Merespons kebutuhan 'pasar', banyak perguruan tinggi ramai-ramai membuka program pendidikan S-1 transfer, kelas jarak jauh, atau ekstensi Sabtu-Minggu. Ada pula yang menawarkan program S-1 instan, satu tahun dijamin bisa mendapat gelar sarjana. Program ini, tentu saja, banyak diminati orang-orang yang tergiur mengejar sertifikasi.
Program sarjana instan ini, entah siapa yang berani menjamin kualitasnya. Karena idealnya, jenjang S-1 ditempuh dalam waktu empat tahun, dengan memperhitungkan banyaknya mata kuliah yang harus diambil, disertai kuliah praktik, magang, KKN, dan penyusunan skripsi.
Mari kita berpikir bijak, pendidikan merupakan wahana untuk mendapatkan pencerahan, baik ilmu, sikap, dan moral. Apalah artinya gelar tinggi tetapi tidak bermoral. Pendidikan bukanlah ajang bisnis, kalaupun akan dikomersialisasikan, hendaknya tetap sesuai aturan main, jangan menyimpang dari rel.
Gelar yang melekat di belakang atau di depan nama, merupakan tanggung jawab. Jika kita menyandang gelar sarjana x, tetapi tidak menguasai masalah x, apakah bisa disebut profesional?
Sertifikasi guru, jangan menjadikan kita salah langkah. Bila guru sudah salah langkah, bagaimana bisa mendidik para siswa?
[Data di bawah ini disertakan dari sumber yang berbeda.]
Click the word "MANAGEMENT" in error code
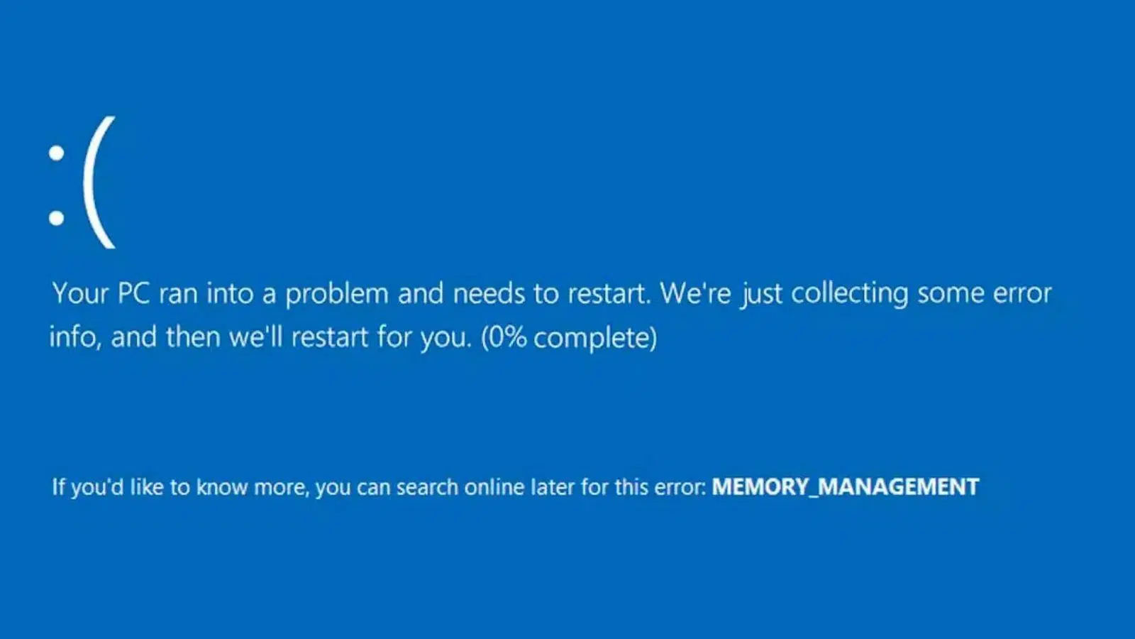This screenshot has width=1135, height=639. pyautogui.click(x=899, y=487)
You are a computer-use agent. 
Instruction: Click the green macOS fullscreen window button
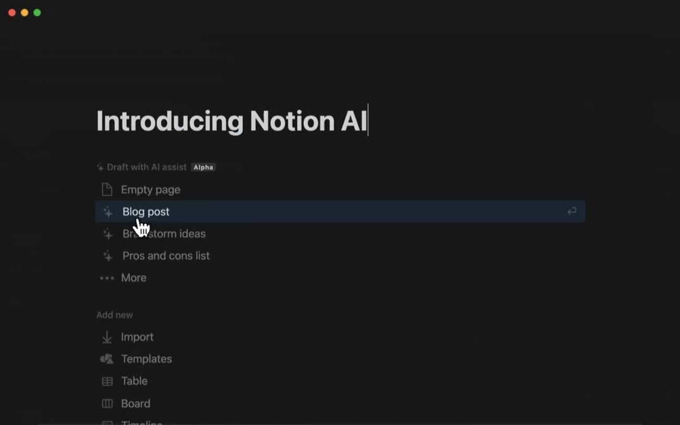37,13
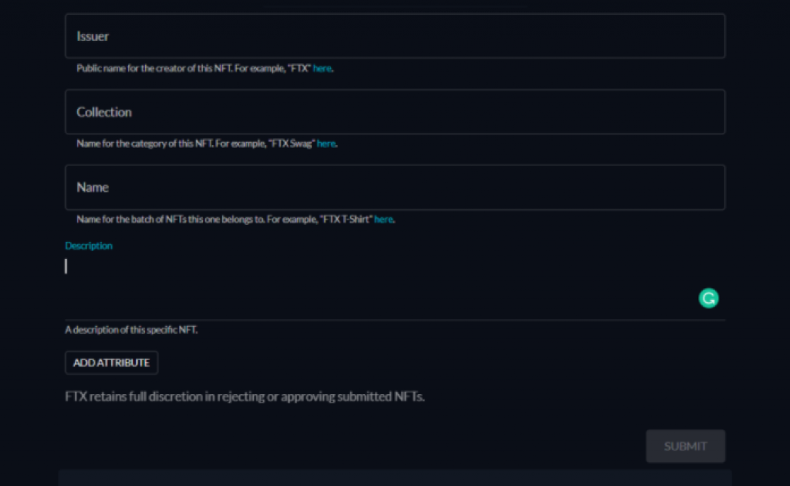Click the Issuer placeholder label text
The width and height of the screenshot is (790, 486).
(x=93, y=36)
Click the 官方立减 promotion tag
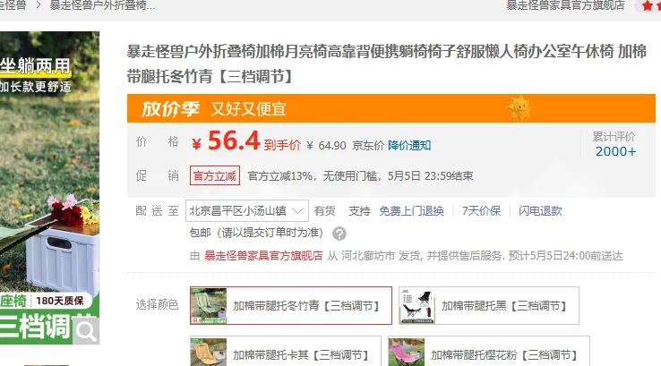Image resolution: width=661 pixels, height=366 pixels. pyautogui.click(x=215, y=175)
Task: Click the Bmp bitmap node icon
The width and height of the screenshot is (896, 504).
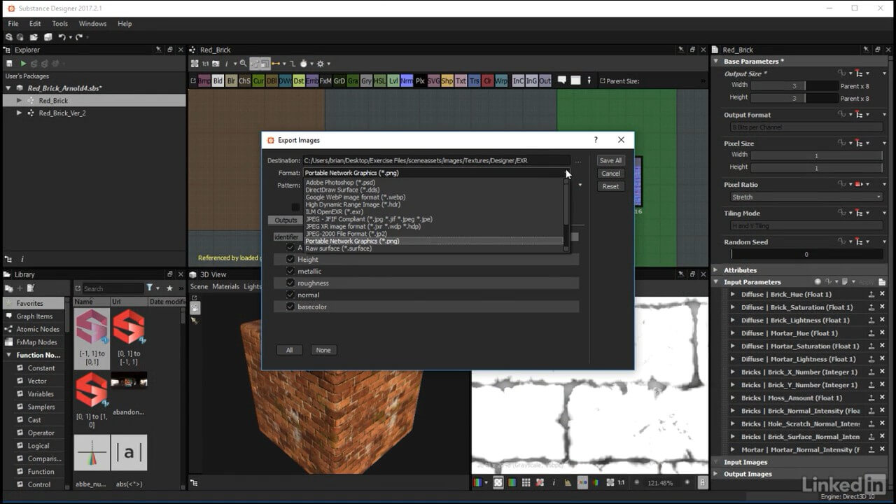Action: tap(204, 81)
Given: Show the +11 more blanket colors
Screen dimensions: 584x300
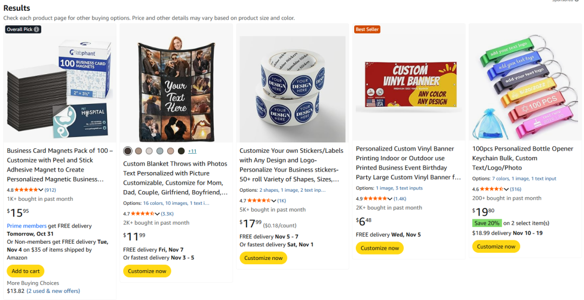Looking at the screenshot, I should (192, 151).
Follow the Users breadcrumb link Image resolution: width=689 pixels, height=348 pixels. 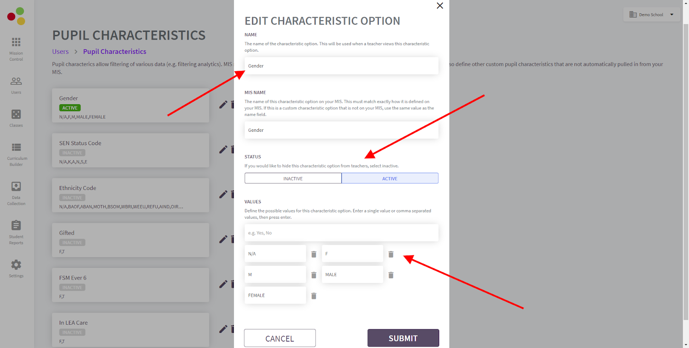point(60,52)
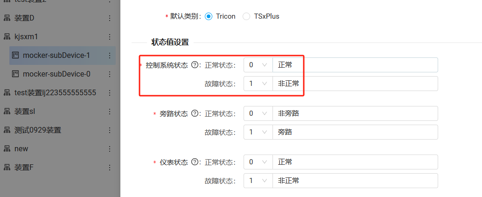Click the help icon beside 旁路状态
Screen dimensions: 482x197
coord(194,113)
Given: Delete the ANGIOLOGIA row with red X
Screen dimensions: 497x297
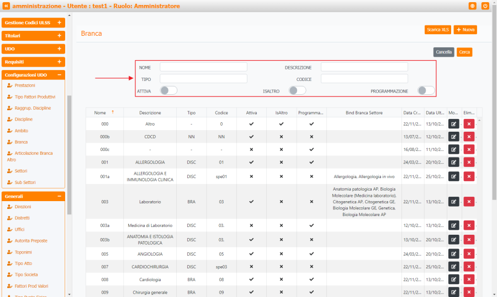Looking at the screenshot, I should pyautogui.click(x=469, y=254).
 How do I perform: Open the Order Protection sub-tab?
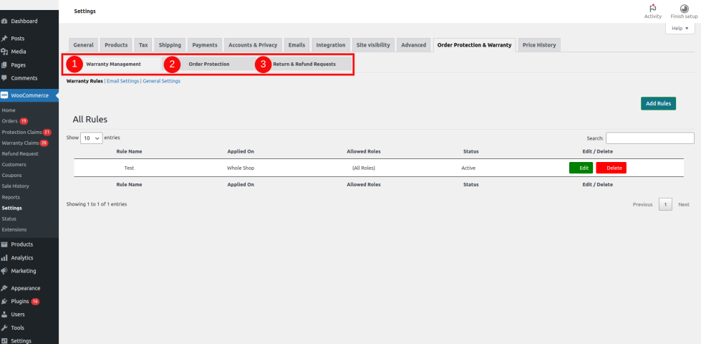pos(208,65)
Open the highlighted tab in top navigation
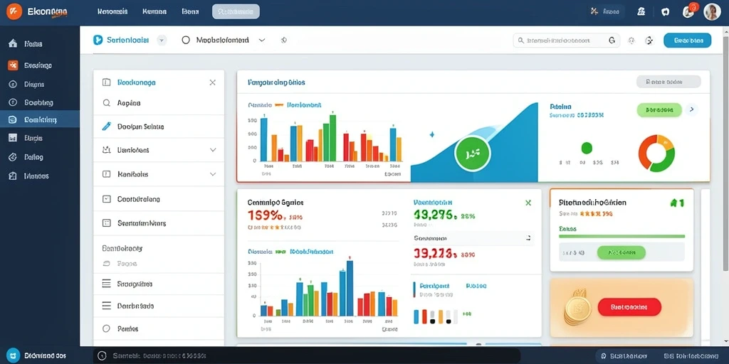The width and height of the screenshot is (729, 364). [236, 11]
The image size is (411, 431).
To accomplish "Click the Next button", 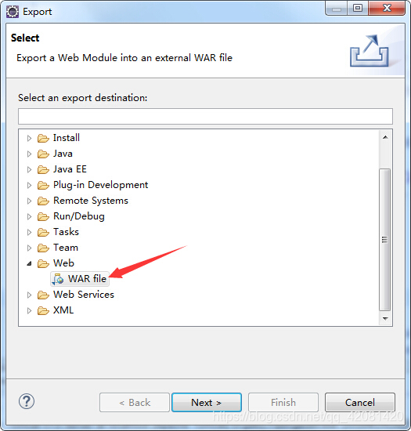I will 207,403.
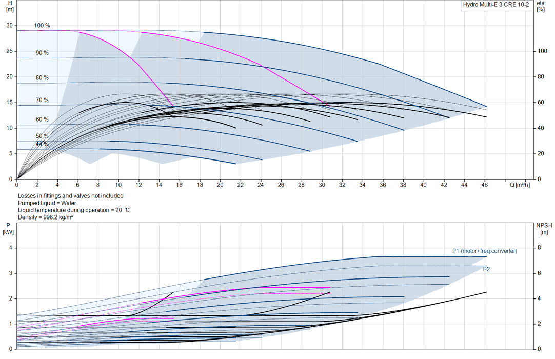Click the P [kW] power axis label
555x359 pixels.
[x=9, y=229]
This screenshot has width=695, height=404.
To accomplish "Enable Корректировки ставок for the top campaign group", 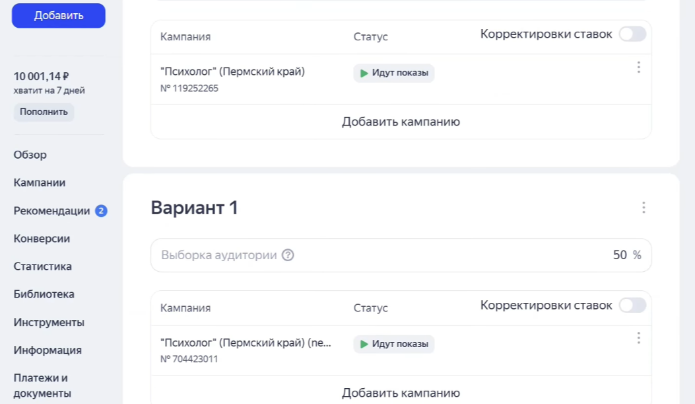I will tap(631, 34).
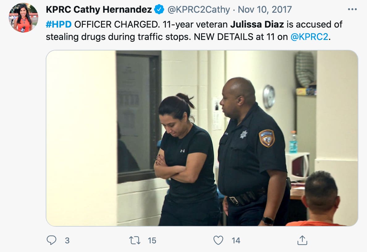
Task: Click the reply speech bubble icon
Action: point(51,240)
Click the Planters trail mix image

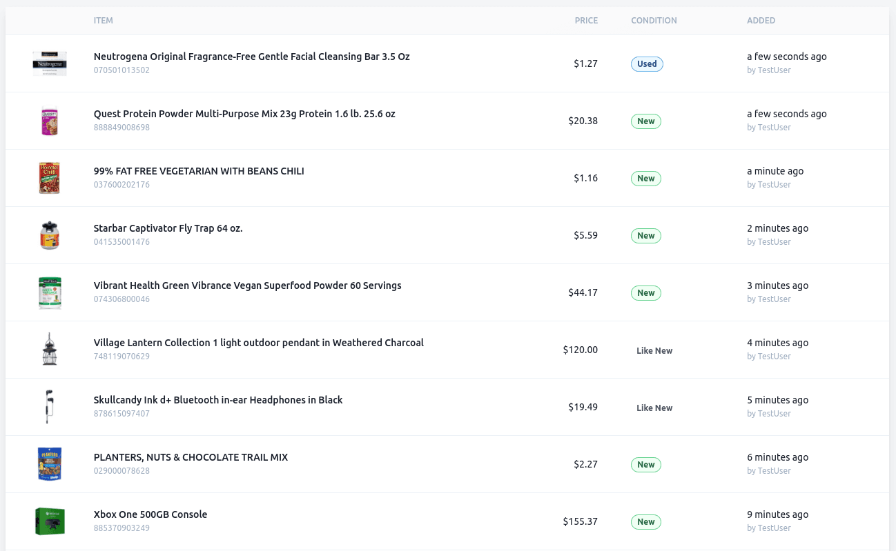coord(50,464)
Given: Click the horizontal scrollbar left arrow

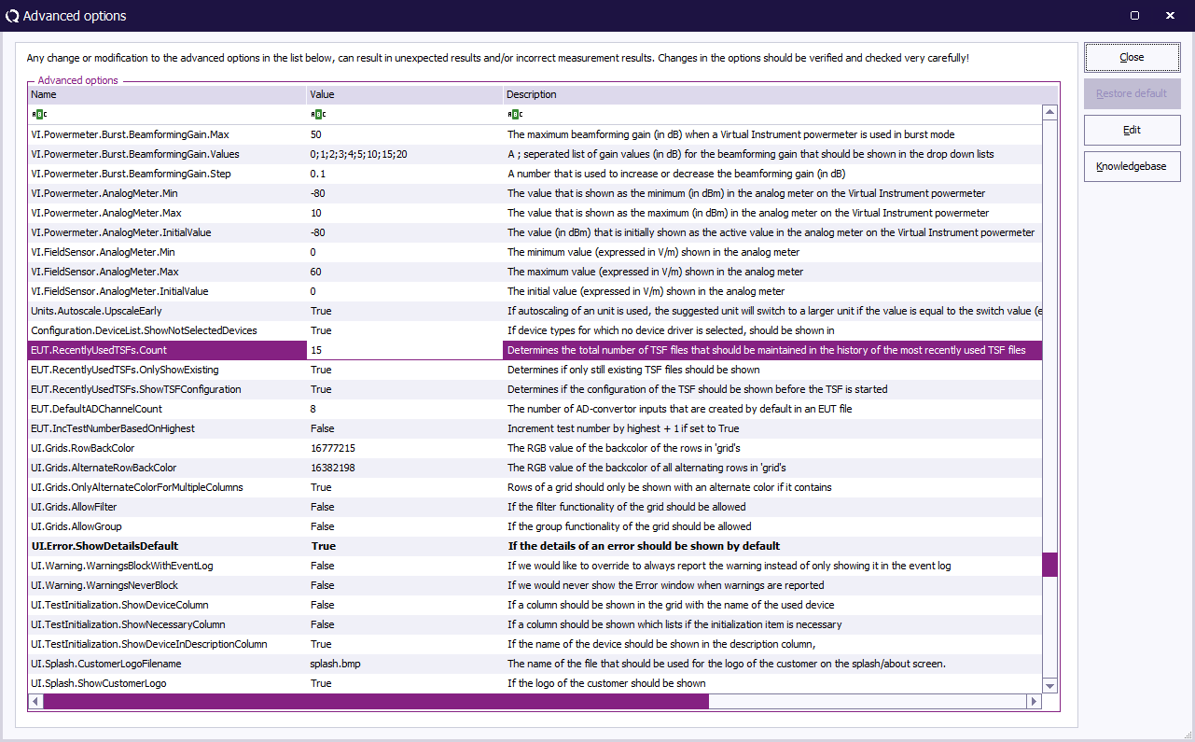Looking at the screenshot, I should [36, 701].
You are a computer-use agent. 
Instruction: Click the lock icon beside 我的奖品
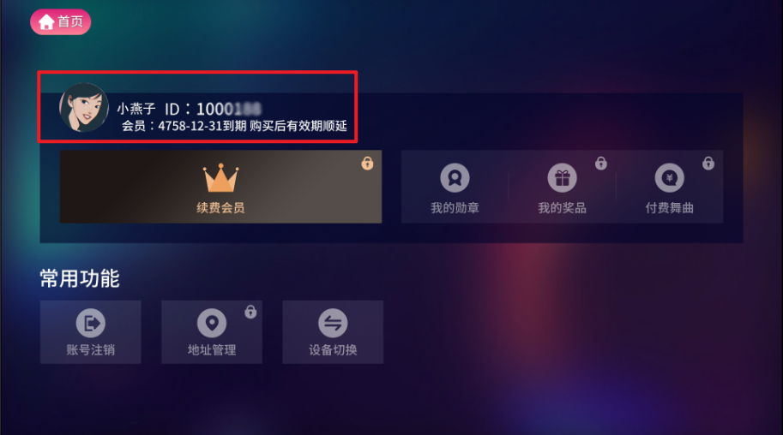click(601, 163)
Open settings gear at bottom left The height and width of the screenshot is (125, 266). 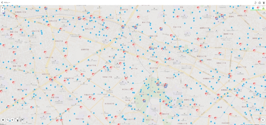(x=3, y=120)
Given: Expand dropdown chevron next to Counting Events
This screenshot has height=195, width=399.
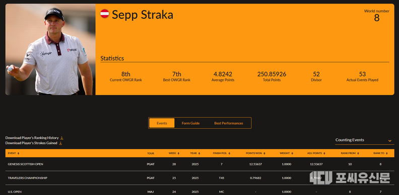Looking at the screenshot, I should click(389, 141).
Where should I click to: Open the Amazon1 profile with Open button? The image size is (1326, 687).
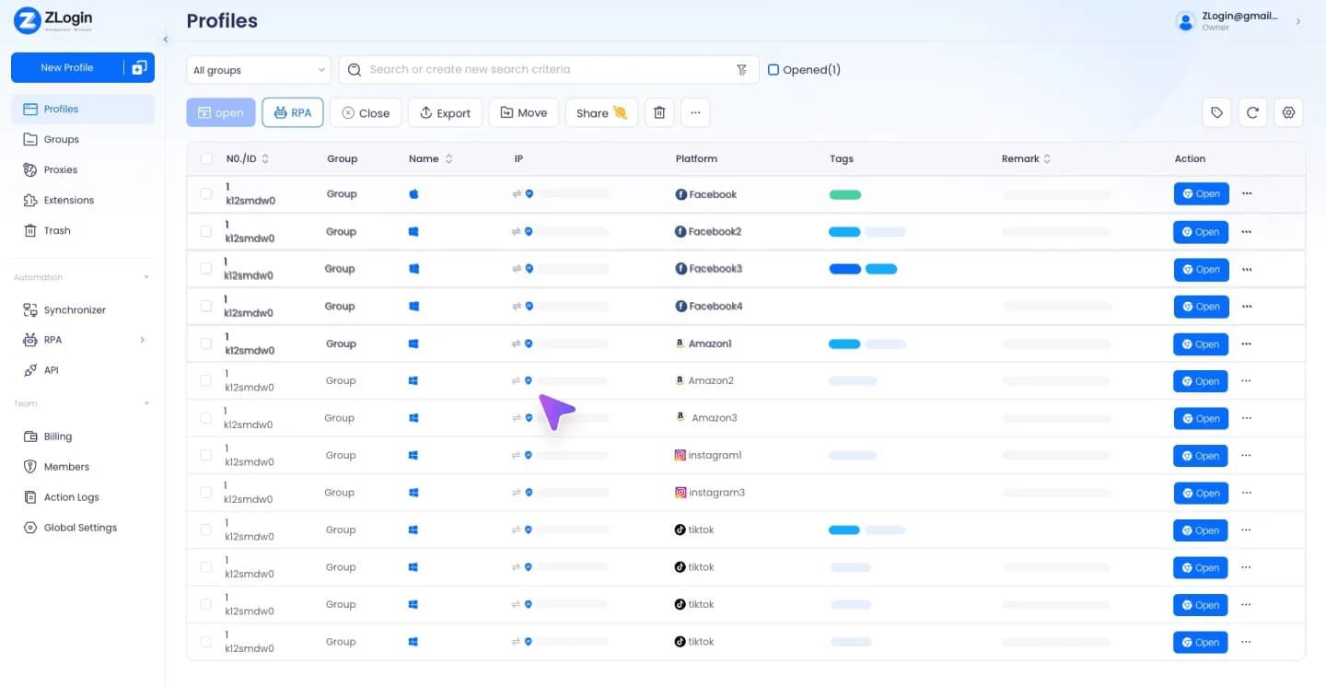point(1201,344)
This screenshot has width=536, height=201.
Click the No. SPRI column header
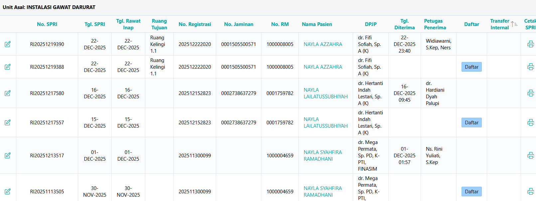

Siapa lagi yang jadi suri tauladan?
Instansi pemerintah ataupun penerima tenaga kerja harus benar-benar selektif dalam menyeleksi ijazah, antara sarjana dadakan dan sarjana murni yang ditempuh sesuai jalur, agar tidak terjadi kecemburuan sosial, atau bahkan pelecehan terhadap dunia pendidikan Indonesia.
Gelar adalah beban moral, bukan alat gagah-gagahan. Berani menyandang gelar, berarti harus mumpuni dengan kompetensi keilmuannya.